For the answer, you have to go right back to the 19th century, to London’s early railway history.

A picture postcard of King's Cross in 1906. Courtesy of the London Transport Museum collection.
King's Cross, between 1923 and 1930. Courtesy of Transport for London at the London Transport Museum.

King's Cross is the more senior of the two stations. Built by the Great Northern Railway, it opened in 1852. Quaintly, it had just two platforms then: one for arrivals, the other for departures.

Back in the early Victorian era, businessmen competed with one another to bring the railway to new parts of the country. (In fact, the Underground ended up being a microcosm of this, with different firms racing to build new lines across London.)  

The Great Northern Railway would have seen the likes of the Midland Railway as a rival. Midland spent years borrowing platforms at King's Cross and Euston, before eventually pouncing on some land to build its own terminus. And that's why there are two separate stations.

And as to why they were so close, it was a simple matter of land availability in a rapidly-growing metropolis. The site chosen for St Pancras required a pretty brutal clearance process, but crucially, Midland Railway had a lot of help from the Government.

The job meant flattening houses in a district called Agar Town, as well as bridging Regent's Canal, ploughing through the St Pancras burial ground (a young aspiring writer named Thomas Hardy helped with the exhumations), and even moving a church to east London.

The 'Hardy tree' in St Pancras Old Churchyard - where the future novelist helped pile up gravestones while clearing space for the railway. Photo by Louis Berk in the Londonist flickr pool.

Along came St Pancras, opened in 1868. Five years later, George Gilbert Scott’s iconic hotel building was erected in an attempt to outshine King's Cross — not to mention Paddington and Charing Cross.

Scott's idea seemed too ludicrous to win the design competition — precisely why the rail bosses loved it so much.
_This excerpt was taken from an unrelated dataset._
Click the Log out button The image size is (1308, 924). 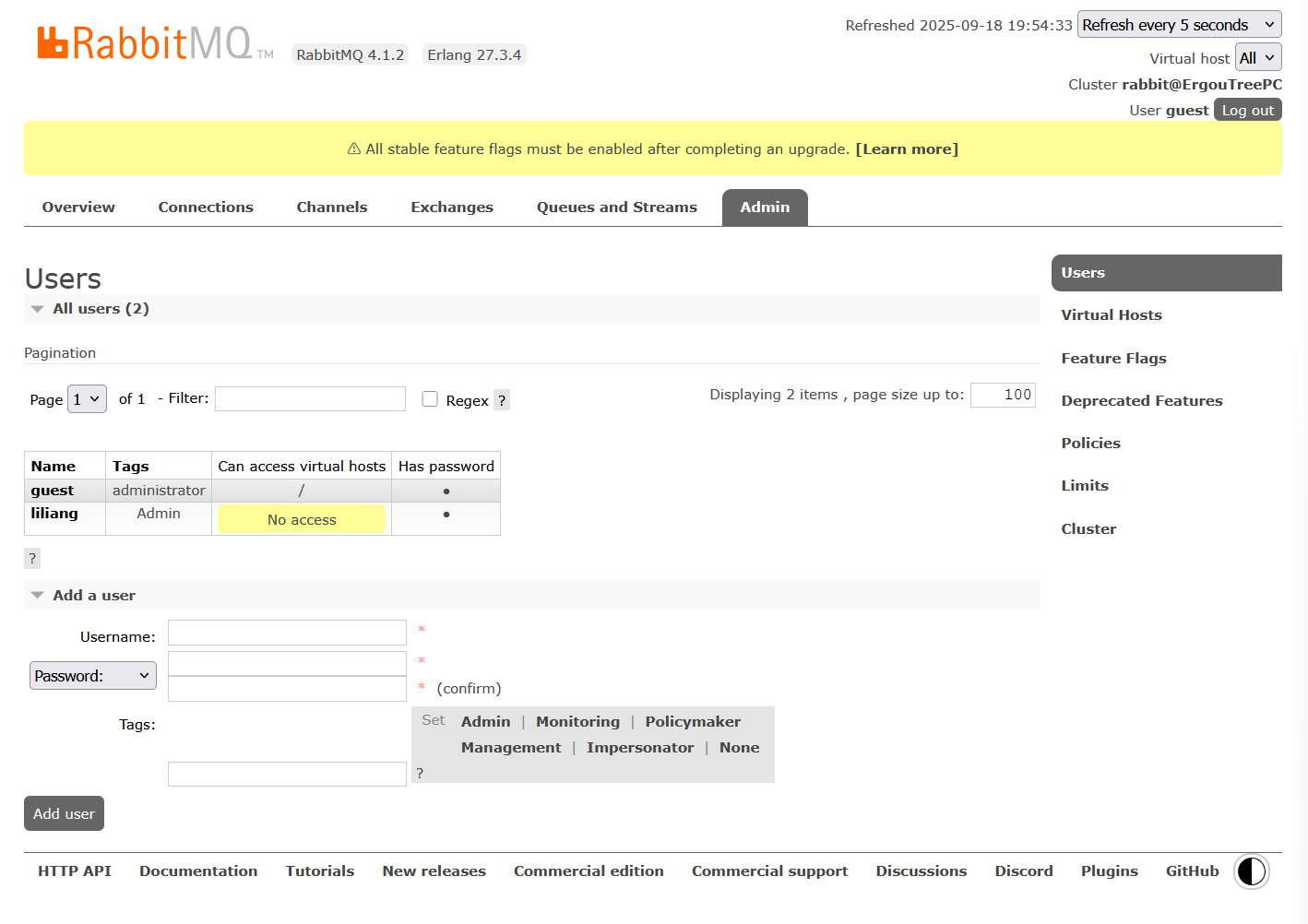1247,111
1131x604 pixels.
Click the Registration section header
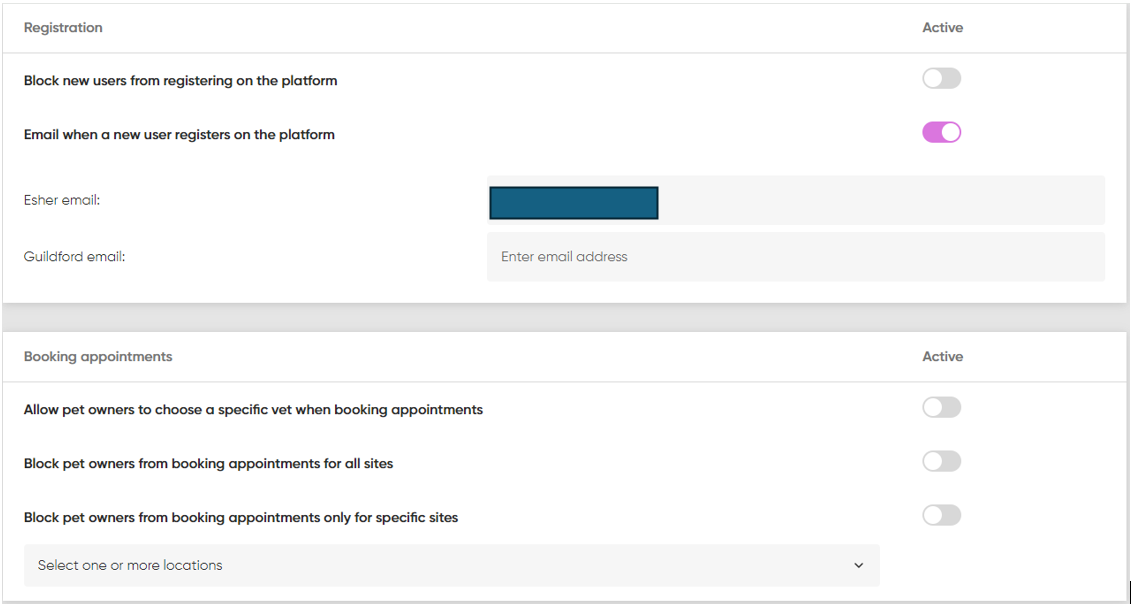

The St Pancras Renaissance Hotel - as it's known nowadays. Photo by Darrell Godliman in the Londonist flickr pool.

So, every time you see his spectacular gothic-revival frontage, remember that it was born of a spirit of one-upmanship that prevailed during the age of industrialism.

And that's the same reason these two stations were built independently of one another.

That almost certainly wouldn’t have happened a century later, when the railways were collectively under government control. Indeed, an idea was mooted in the 1960s to merge the two stations, perhaps demolishing both. Only a campaign by John Betjeman saved St Pancras.

But disuse and dilapidation meant that station struggled through the late 20th century. The hotel was turned into office space, then fell empty. British Rail tried to sell off the old station clock but accidentally smashed it in the process.

Refurbishment in 2007 gave the station a new lease of life; it now hosts Eurostar, and its hotel is a hotel again. Even Thameslink services were re-routed from King's Cross to a pair of new platforms under St Pancras.

Modern St Pancras International is a far cry from the neglected and dilapidated St Pancras of the 1990s. Photo by Anatoleya in the Londonist flickr pool.
... Although the King's Cross of today ain't bad either. Photo by Adrian Chandler in the Londonist flickr pool.

St Pancras got Paris. King’s Cross got Harry Potter. Safe to say there's life in that old rivalry yet.